Task to carry out -
Pull every line of the entries that has the word "computer".

Pixel coordinate grounding data -

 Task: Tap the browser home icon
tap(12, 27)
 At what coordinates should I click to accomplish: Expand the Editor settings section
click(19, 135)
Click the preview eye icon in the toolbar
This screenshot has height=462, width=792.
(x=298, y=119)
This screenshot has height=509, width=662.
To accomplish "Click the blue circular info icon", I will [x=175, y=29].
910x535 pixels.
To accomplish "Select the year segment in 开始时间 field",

---

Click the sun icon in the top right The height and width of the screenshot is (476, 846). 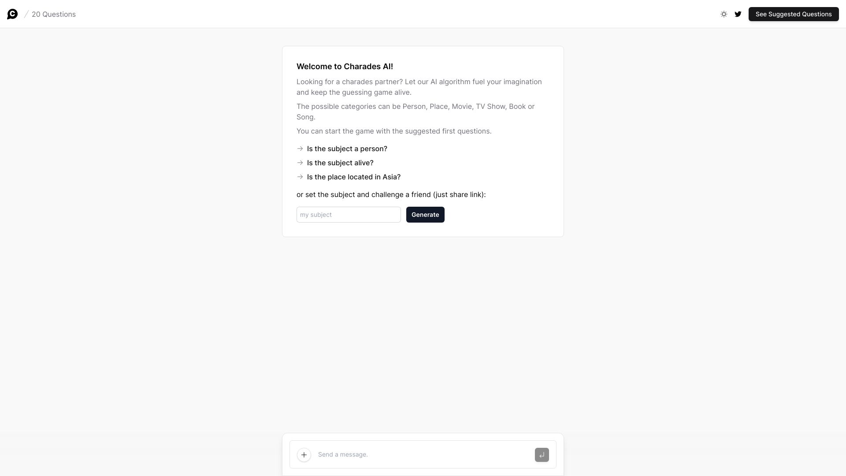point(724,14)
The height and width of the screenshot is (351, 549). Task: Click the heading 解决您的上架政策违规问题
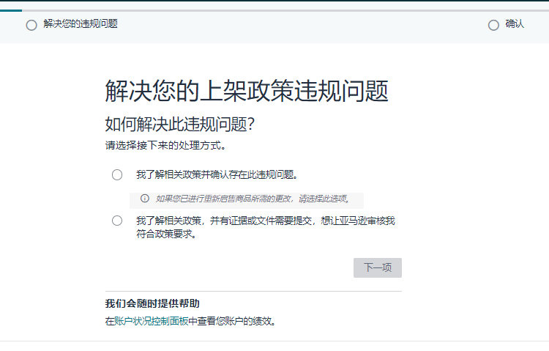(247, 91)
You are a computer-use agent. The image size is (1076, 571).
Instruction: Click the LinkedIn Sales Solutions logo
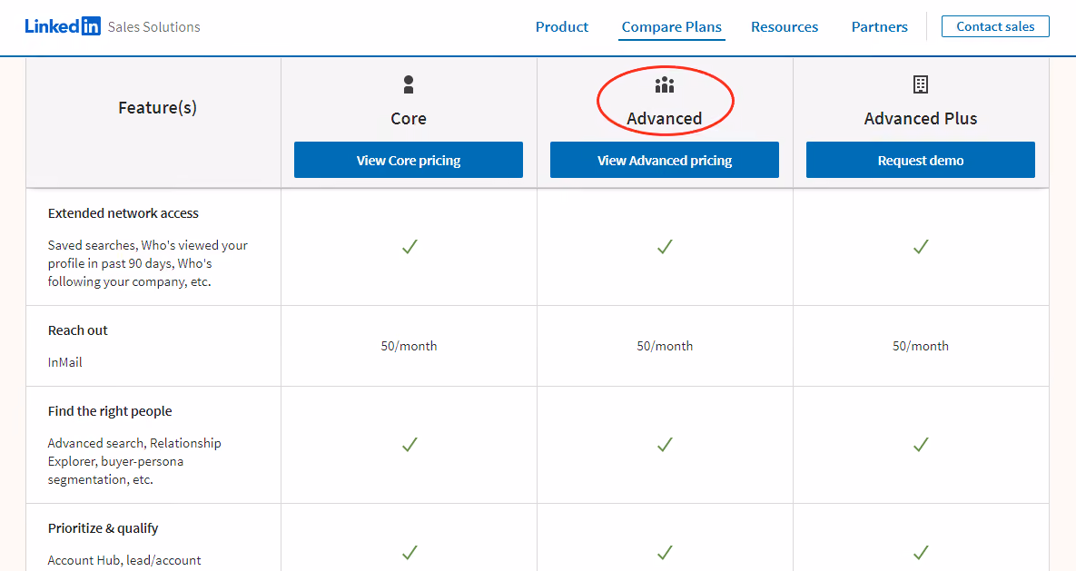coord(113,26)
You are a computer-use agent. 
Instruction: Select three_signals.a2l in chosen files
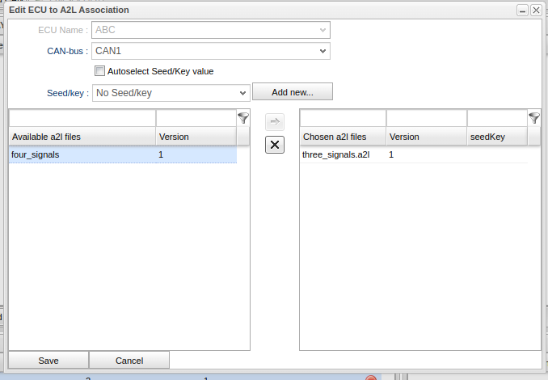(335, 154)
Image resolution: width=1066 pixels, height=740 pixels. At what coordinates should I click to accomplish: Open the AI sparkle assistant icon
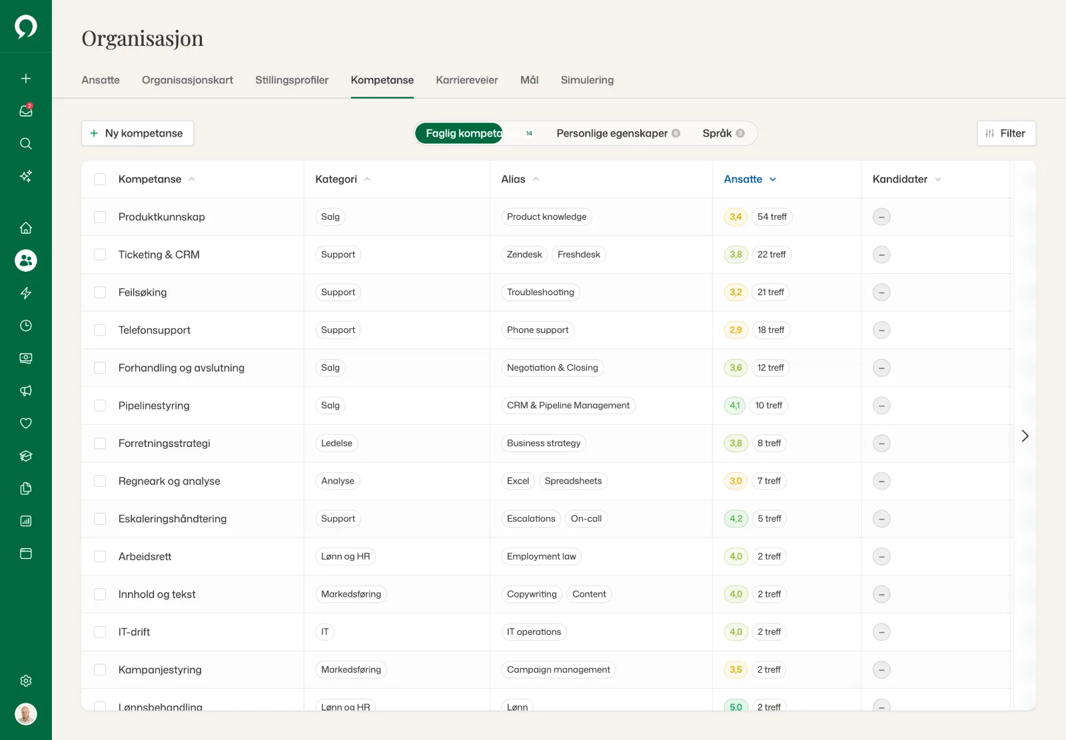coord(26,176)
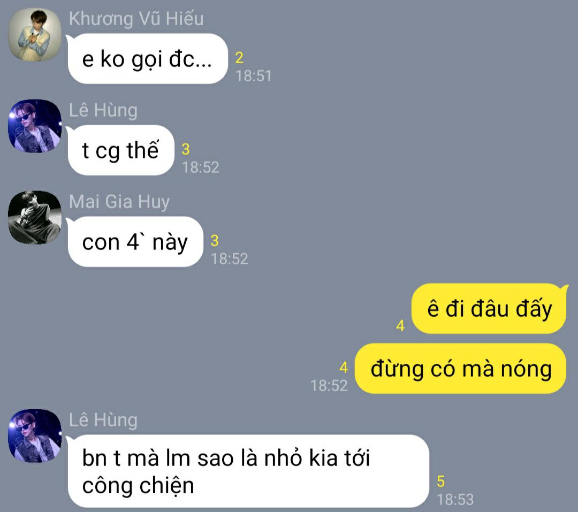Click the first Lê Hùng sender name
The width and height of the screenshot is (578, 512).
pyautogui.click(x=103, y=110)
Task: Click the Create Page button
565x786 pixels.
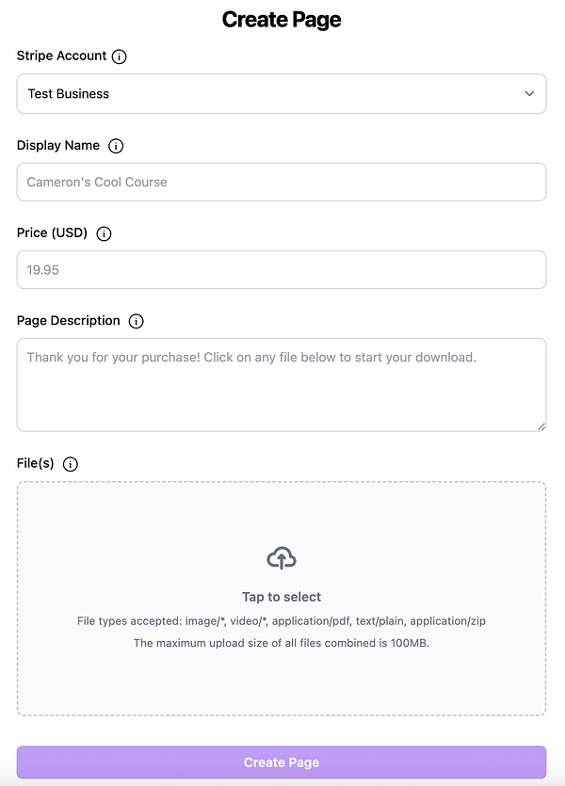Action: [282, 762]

---

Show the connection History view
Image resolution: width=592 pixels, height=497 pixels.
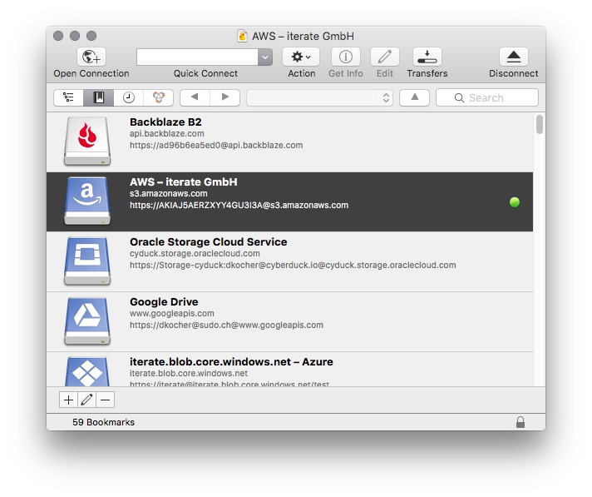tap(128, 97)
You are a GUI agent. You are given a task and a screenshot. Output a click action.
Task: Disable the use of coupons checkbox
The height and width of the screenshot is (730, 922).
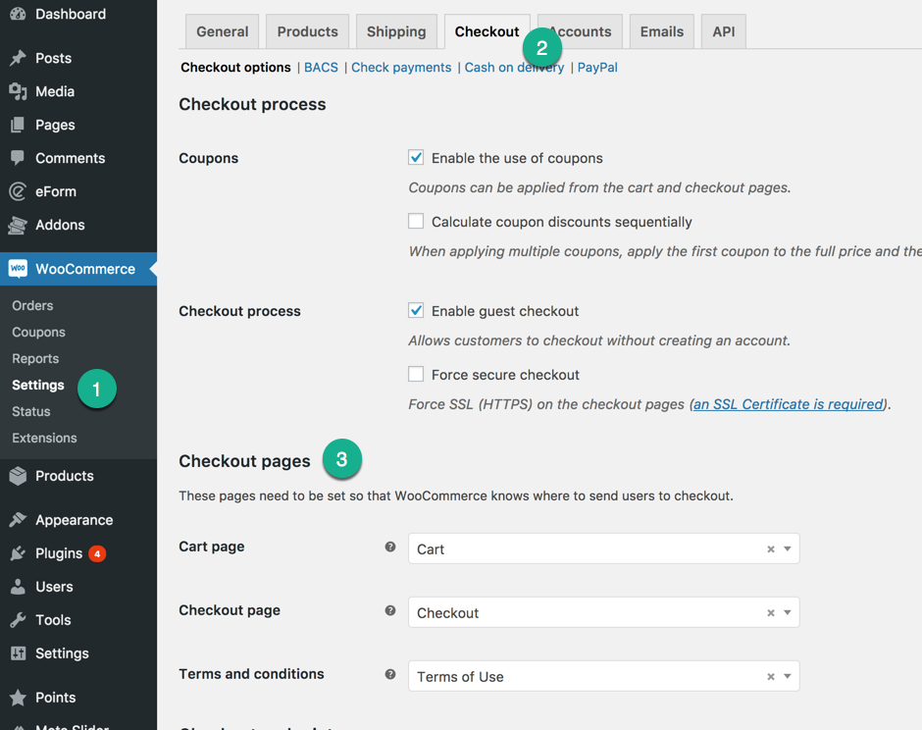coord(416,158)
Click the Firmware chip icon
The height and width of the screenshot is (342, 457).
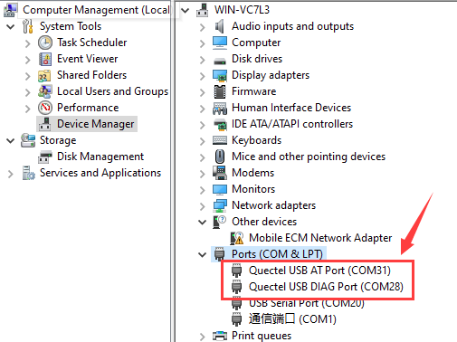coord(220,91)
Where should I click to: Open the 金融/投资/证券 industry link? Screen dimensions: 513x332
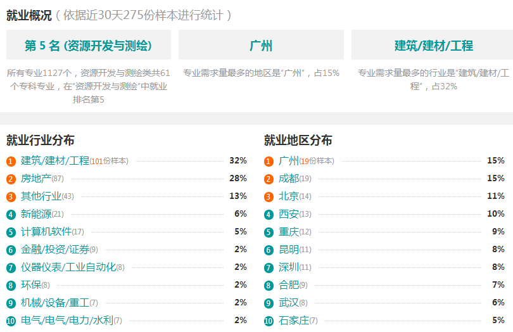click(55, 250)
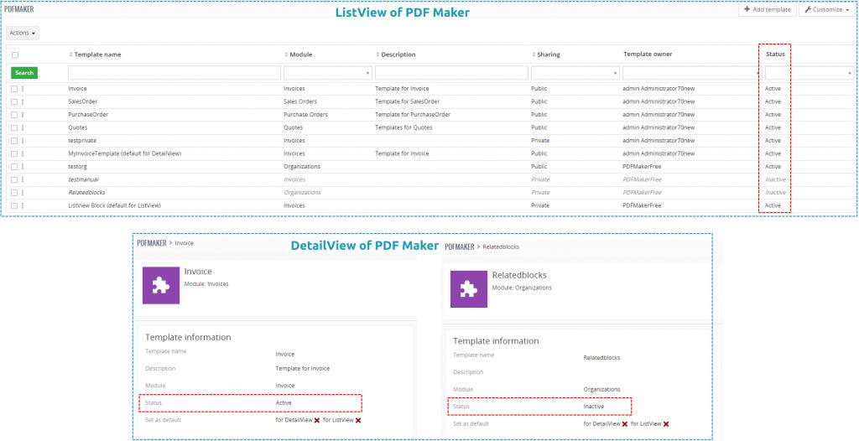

Written answer -
You are a computer-use agent. The image size is (1076, 571).
You are a computer-use agent. 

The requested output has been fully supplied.